Una società di docenti e pensionati

mercoledì 30 agosto 2017


Mentre riparte il pressing dei sindacati tradizionali, sempre più irresponsabili sul piano finanziario, onde trovare qualche escamotage per abbassare l’età dei futuri pensionati, la ministra dell’Istruzione Valeria Fedeli propone di alzare a 18 anni l’obbligo scolastico. Ciò, al netto delle buone intenzioni sbandierate dai professionisti della politica di ogni colore, comporterebbe tra le altre cose una ulteriore dilatazione della smisurata pianta organica della scuola pubblica. In tal modo il paradigma di una società sempre più statalizzata, composta da eterni studenti, insegnanti e pensionati si avvicinerebbe a grandi passi. Significative a tal proposito le parole della stessa Fedeli, espresse a Rimini durante il Meeting di Comunione e Liberazione: “Io sarei per portare l’obbligo a 18 anni perché un’economia come la nostra, che vuole puntare su crescita e benessere, deve puntare sull’economia e sulla società della conoscenza, così come peraltro ci viene dall’ultima Agenda Onu 2030 sottoscritta anche dall’Italia”.

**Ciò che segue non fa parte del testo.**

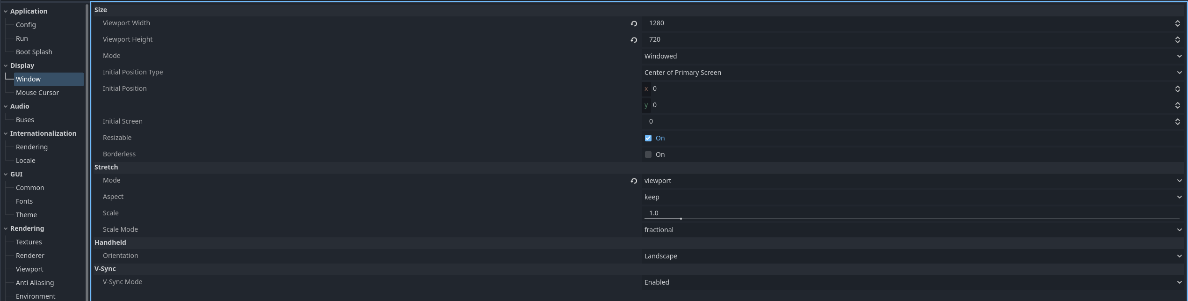Open the Initial Position Type dropdown
Image resolution: width=1188 pixels, height=301 pixels.
pos(911,73)
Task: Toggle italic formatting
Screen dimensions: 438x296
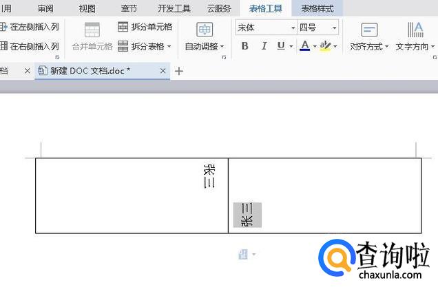Action: click(264, 46)
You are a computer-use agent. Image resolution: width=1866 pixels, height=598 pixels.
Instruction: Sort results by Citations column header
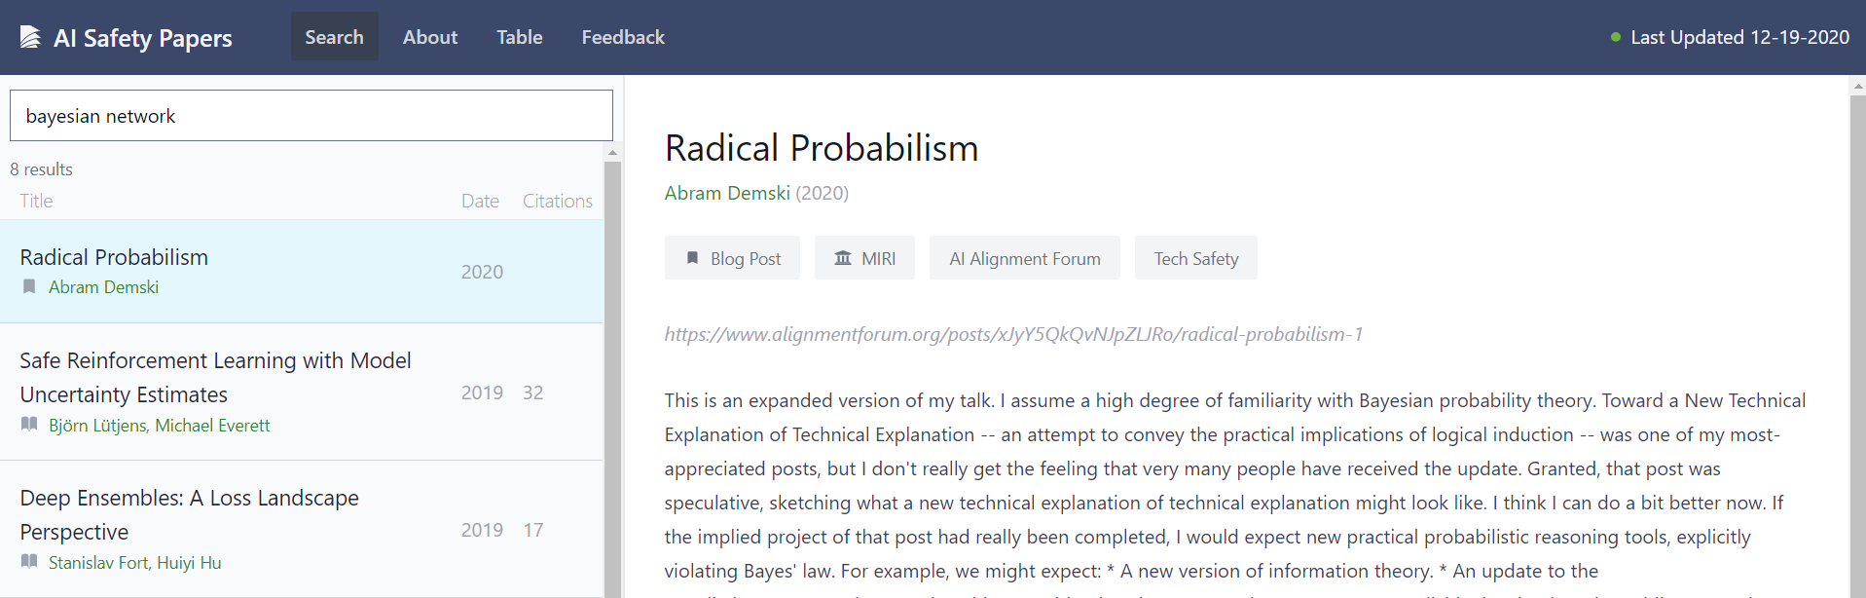(x=558, y=201)
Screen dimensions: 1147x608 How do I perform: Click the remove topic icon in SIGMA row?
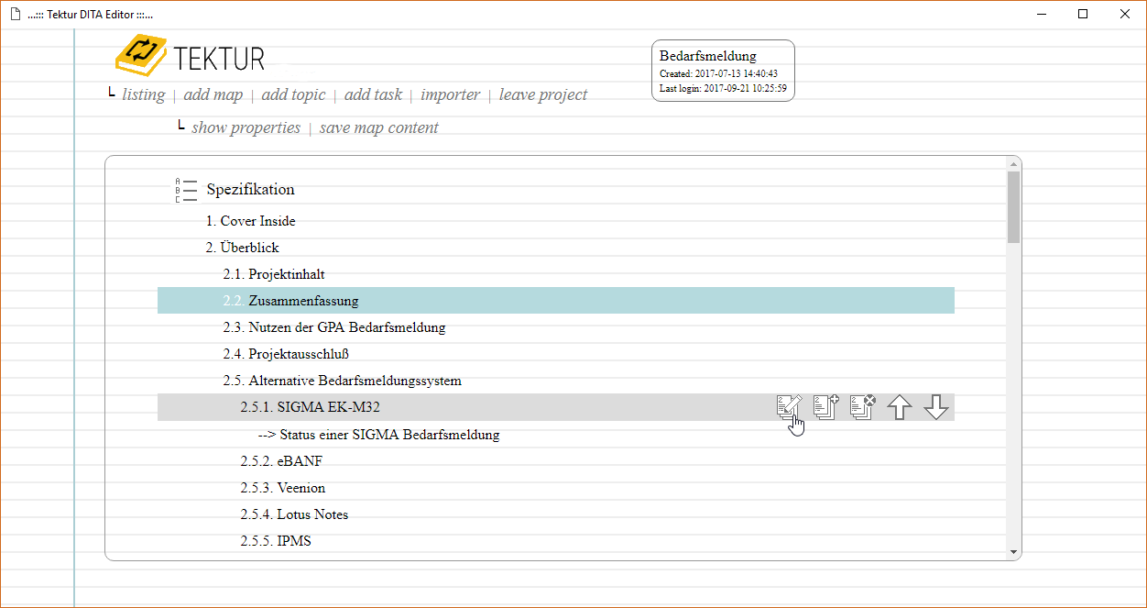(x=863, y=406)
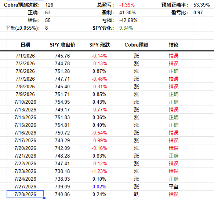Click the 正确 conclusion for 7/6/2026
The width and height of the screenshot is (214, 199).
pos(174,71)
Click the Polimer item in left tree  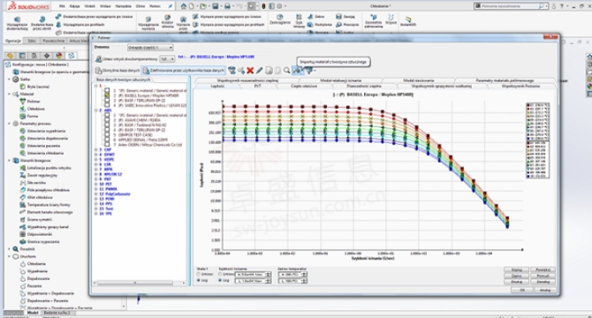click(x=34, y=102)
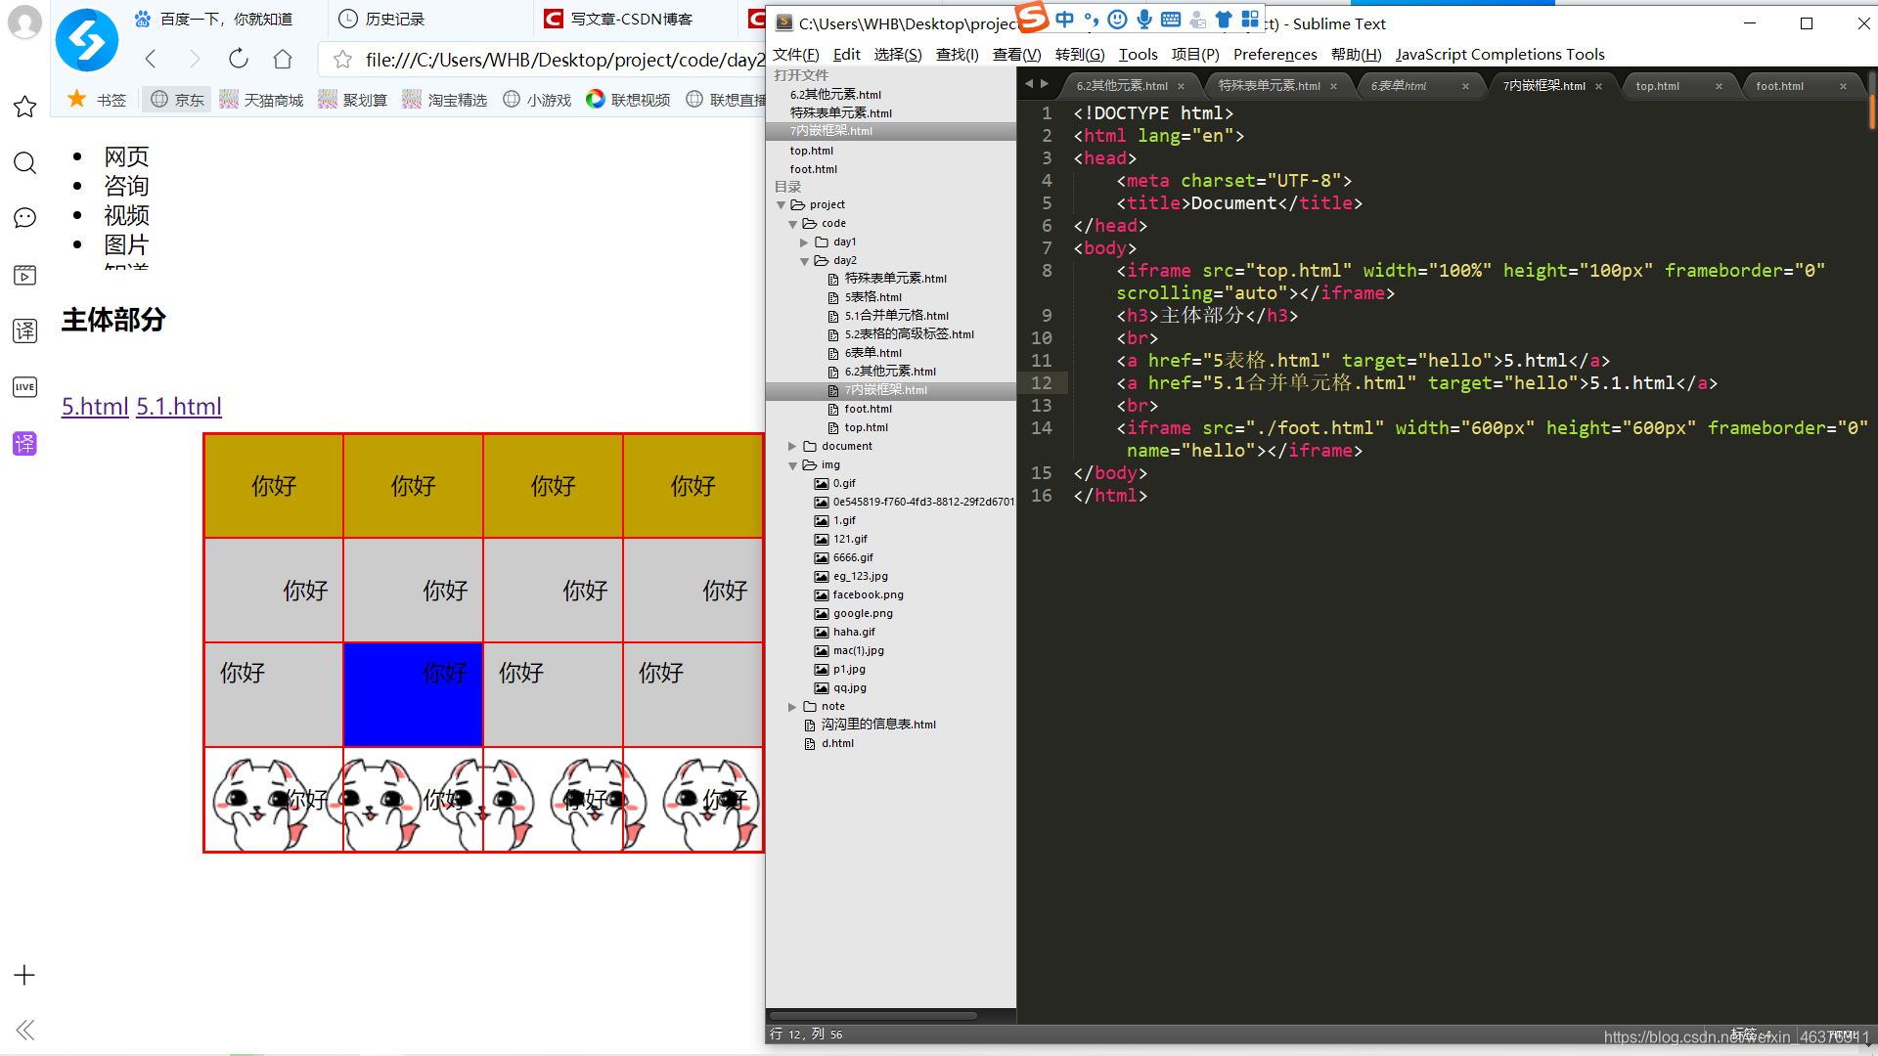Click the 5.1.html link in page

point(179,406)
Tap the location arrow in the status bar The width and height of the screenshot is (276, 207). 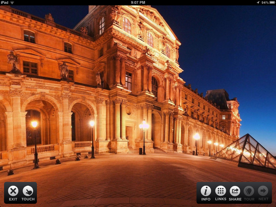pyautogui.click(x=258, y=2)
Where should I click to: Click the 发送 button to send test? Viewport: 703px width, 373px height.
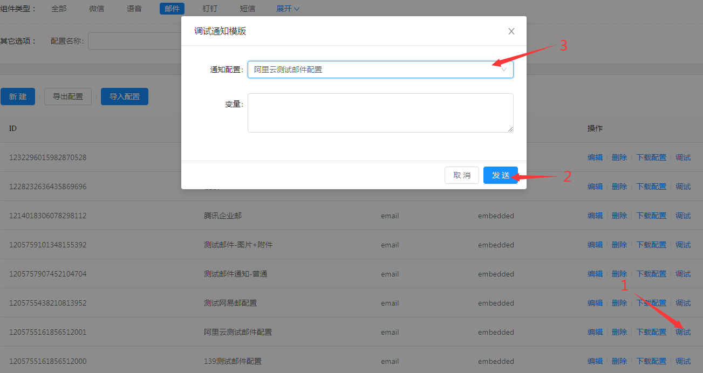pos(500,175)
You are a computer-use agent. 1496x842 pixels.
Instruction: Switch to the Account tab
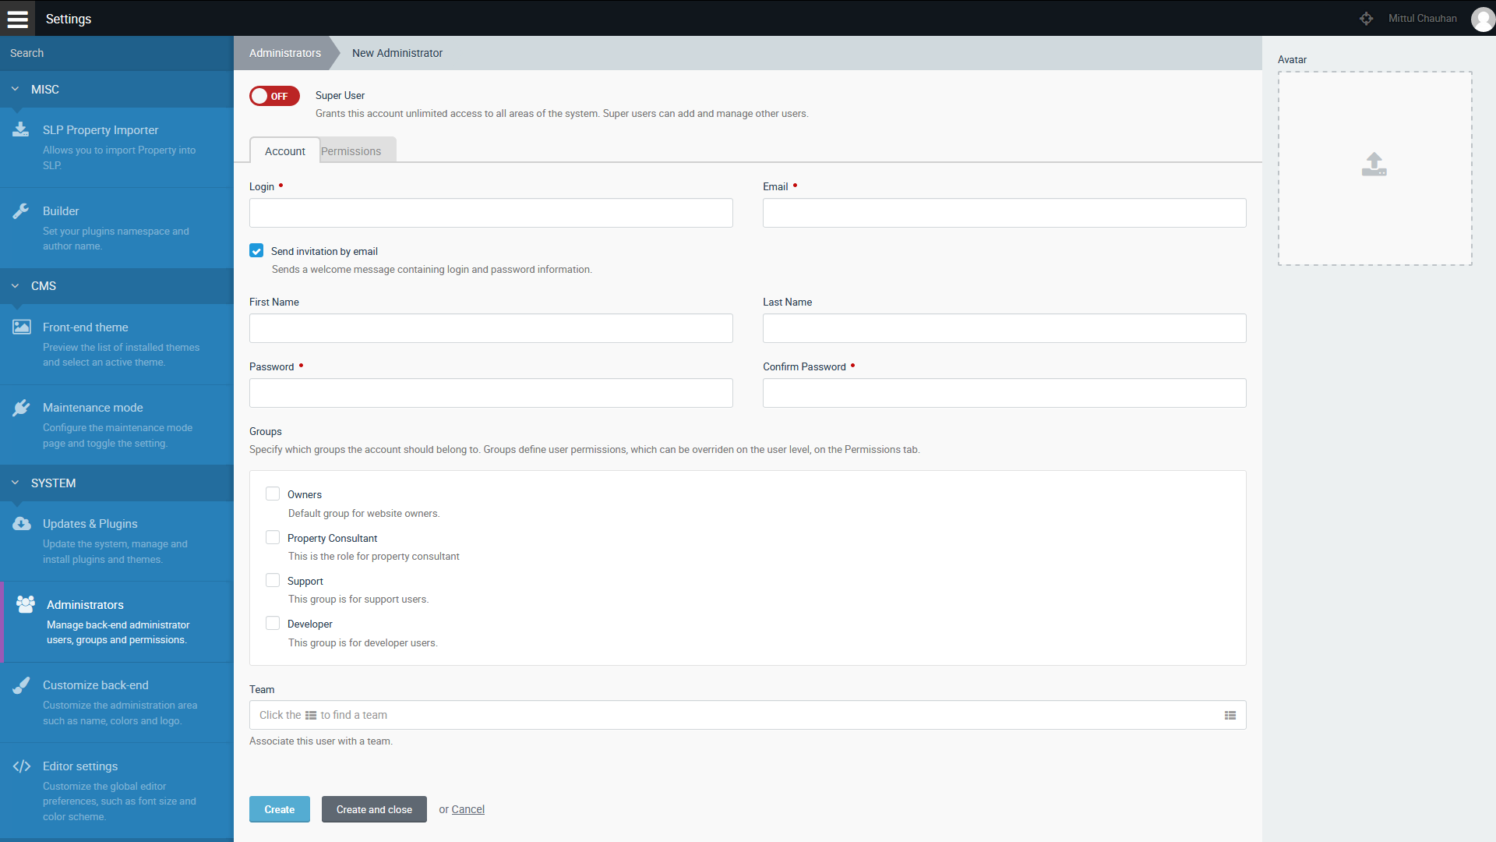point(284,151)
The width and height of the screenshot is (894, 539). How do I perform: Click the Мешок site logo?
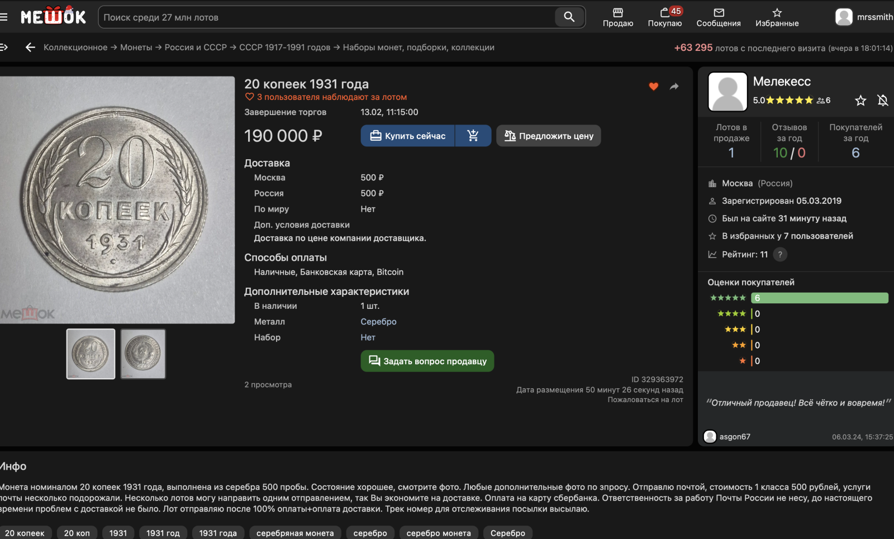(x=54, y=16)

Nella sostanza della realtà italiota, tutto questo si traduce in un ulteriore incentivo pubblico a intraprendere una serie di ben noti percorsi burocratici circolari, in cui si studia il nulla con lo scopo di essere abilitati a insegnare ad altri la medesima materia, che non creano alcun valore aggiunto di mercato, bensì solo ed esclusivamente consenso per i tanti teorici dello Stato assistenzialista in circolazione, come per l’appunto la ministra Fedeli.

In soldoni, la nostra sempre più dequalificata scuola pubblica assorbe circa il 97 per cento delle proprie cospicue risorse per pagare gli stipendi dei propri addetti, ma ciò non impedisce a essa di trovarsi agli ultimi posti nel mondo avanzato sul piano dei risultati effettivi. Soprattutto dal lato del collegamento con chi crea reale valore aggiunto di mercato, ovvero il sistema delle imprese, la nostra scuola pubblica sembra occuparsi di altro. Tuttavia nel mondo perfetto dei politicanti di oggi il benessere rappresenta un mero fattore quantitativo, caratterizzato dal proliferare di carrozzoni scolastici che dispensano pezzi di carta a richiesta a una massa di analfabeti funzionali a cui viene inculcato l’obiettivo esistenziale di studiare il più a lungo possibile, per poi andare in pensione il prima possibile. Poi ditemi se non siamo irrimediabilmente già falliti!